Diabete tipo 2: l’importanza di una dieta vegetariana

Diabete tipo 2: l’importanza di una dieta vegetariana

Aumenta vertiginosamente il numero dei malati di diabete di tipo 2, soprattutto tra gli over 65. Per prevenire o curare questa patologia alquanto rischiosa per la salute gli scienziati della University of London consigliano una dieta vegetariana, ma senza escludere completamente le proteine animali. Una dieta molto simile a quella della tradizione mediterranea aiuta a tenere sotto controllo il diabete (migliora il controllo glicemico) e le patologie associate come i disturbi depressivi, migliorando umore e benessere psicofisico dei pazienti. Medesimo discorso vale per l’alimentazione vegana.

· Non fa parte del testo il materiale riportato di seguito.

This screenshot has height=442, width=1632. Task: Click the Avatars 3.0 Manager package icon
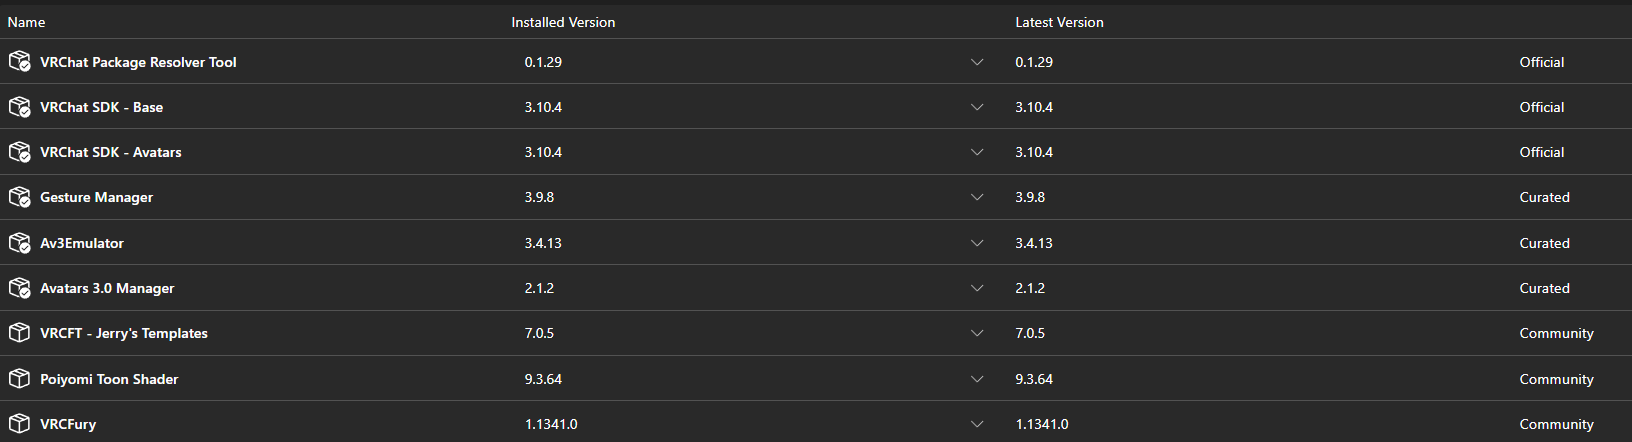20,288
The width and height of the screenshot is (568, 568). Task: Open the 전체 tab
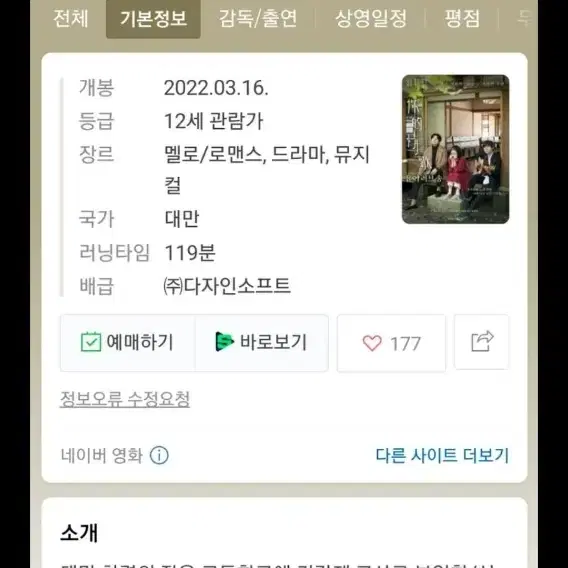click(x=71, y=18)
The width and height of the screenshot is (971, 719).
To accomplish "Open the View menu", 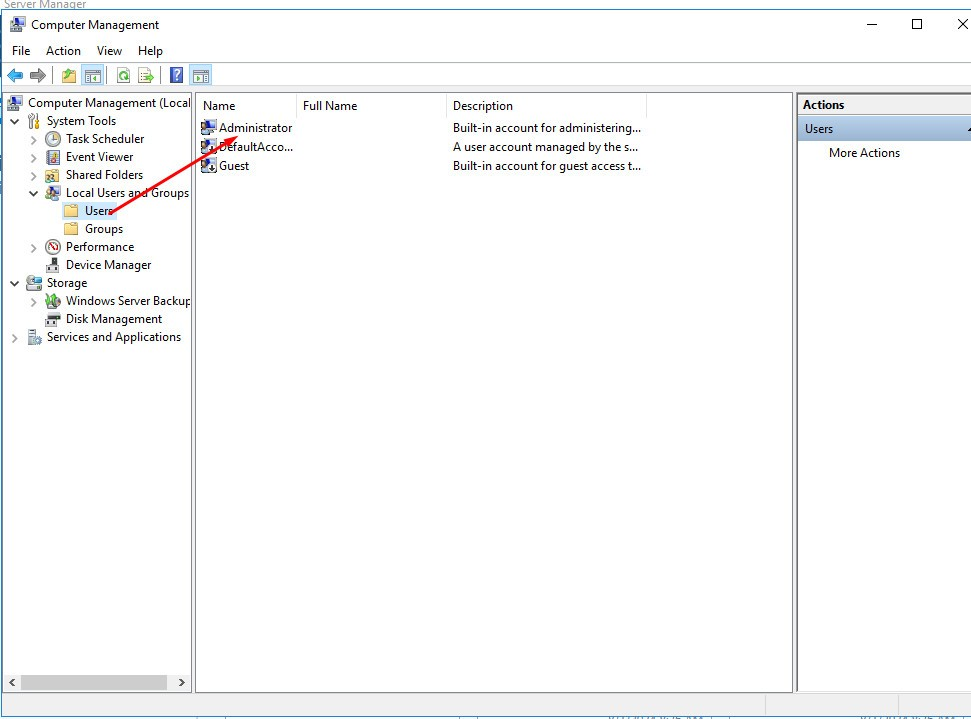I will pyautogui.click(x=109, y=51).
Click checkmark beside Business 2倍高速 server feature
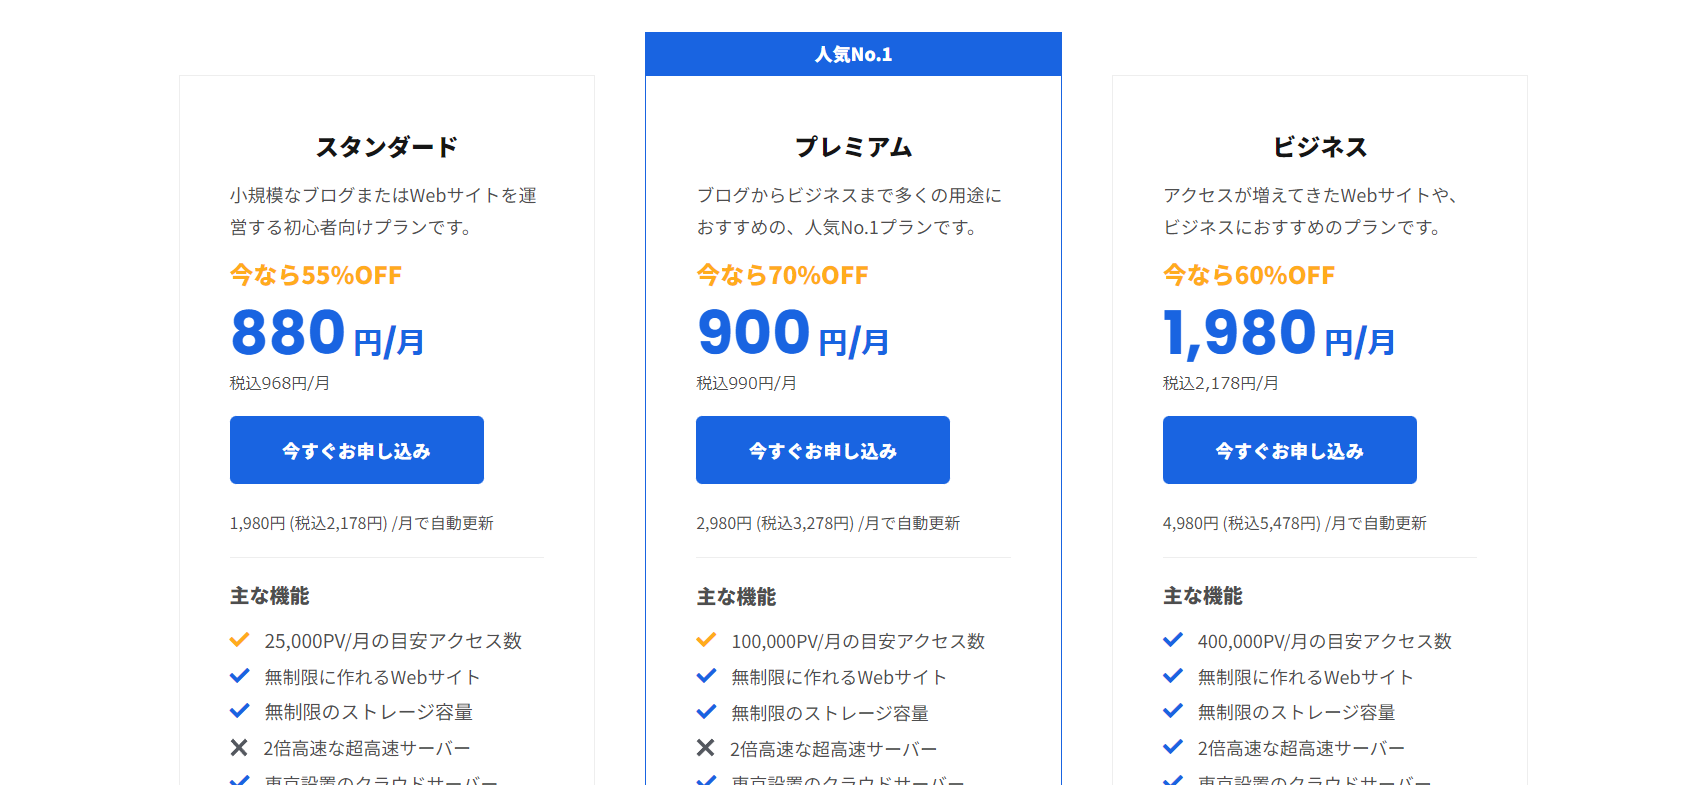The height and width of the screenshot is (785, 1692). (1173, 747)
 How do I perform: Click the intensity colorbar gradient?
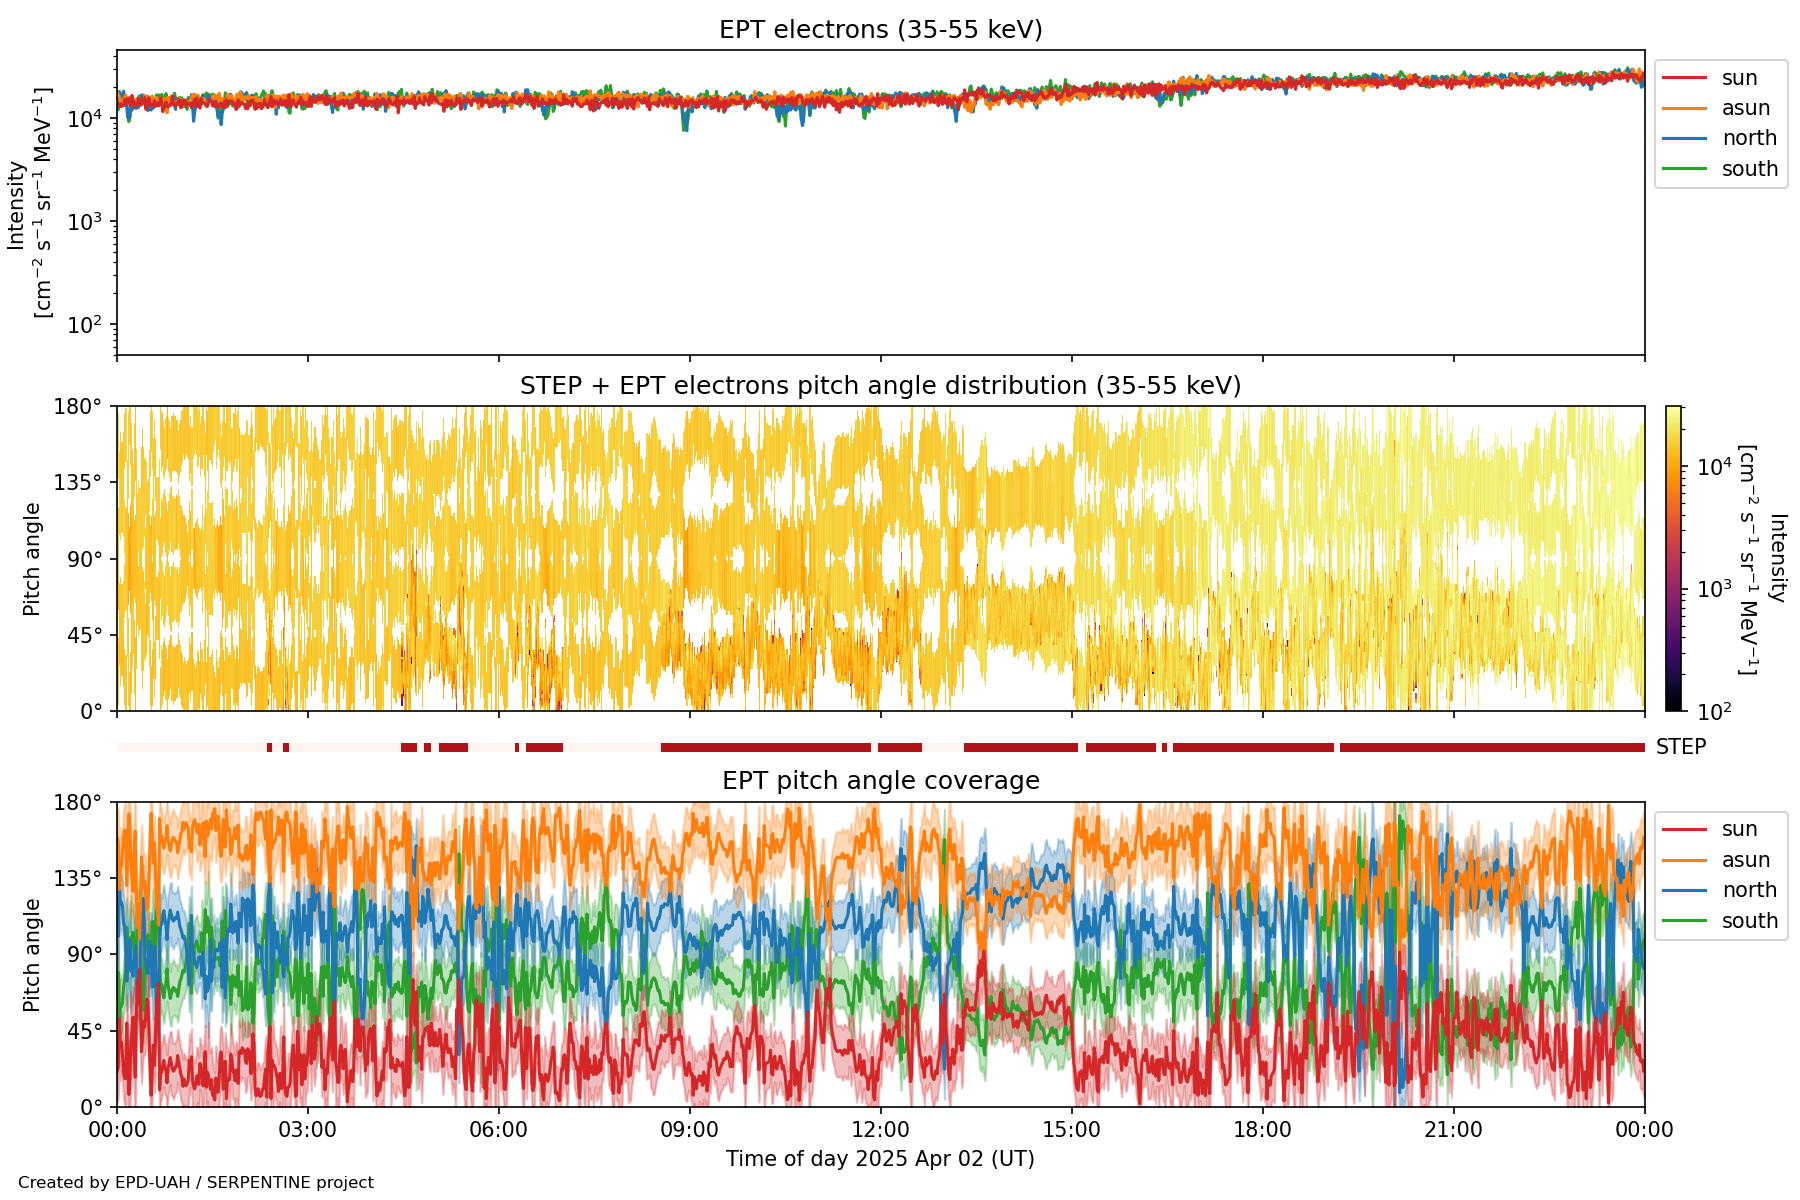[x=1674, y=558]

Francesco Purrello, presidente della Società Italiana di Diabetologia (SID) e ordinario di Medicina Interna all’Università di Catania,  sottolinea come i disturbi depressivi siano una delle conseguenze più tristemente note per i malati di diabete, dal momento che sono soprattutto gli over 65 ad essere colpiti. La depressione a sua volta influenza la gestione della malattia, riducendo la collaborazione del paziente, determinante per un buon controllo metabolico. I ricercatori inglesi hanno messo a confronto pazienti che seguivano diete prevalentemente vegetariane o vegane con gruppi che invece non avevano restrizioni sul consumo di cibi di origine animale. E’ stato attestato che un’alimentazione prevalentemente vegetariana correlava con una migliore gestione della malattia e con un rischio ridotto di disturbi depressivi. Inoltre, riduce il rischio di complicanze come la neuropatia, probabilmente rallentandone la progressione.

“Si tratta di uno studio rilevante – sottolinea Purrello ad Ansa Salute – la diabetologia rischia oggi di concentrarsi troppo sull’enorme rivoluzione farmacologica in atto; invece, non dobbiamo perdere di vista che la malattia si deve combattere in primo luogo con interventi sul versante alimentare e con la lotta alla sedentarietà. Questo lavoro mette in evidenza dal punto di vista scientifico che una alimentazione con cibi prevalentemente di origine vegetale migliore il benessere, e l’umore dei pazienti diabetici, migliora il controllo del diabete e si associa a livelli più bassi di colesterolo”. In conclusione non è necessaria una dieta vegana, ma semplicemente una dieta basata su prodotti vegetali, senza escludere di tanto in tanto proteine animali (soprattutto carne bianca o magra).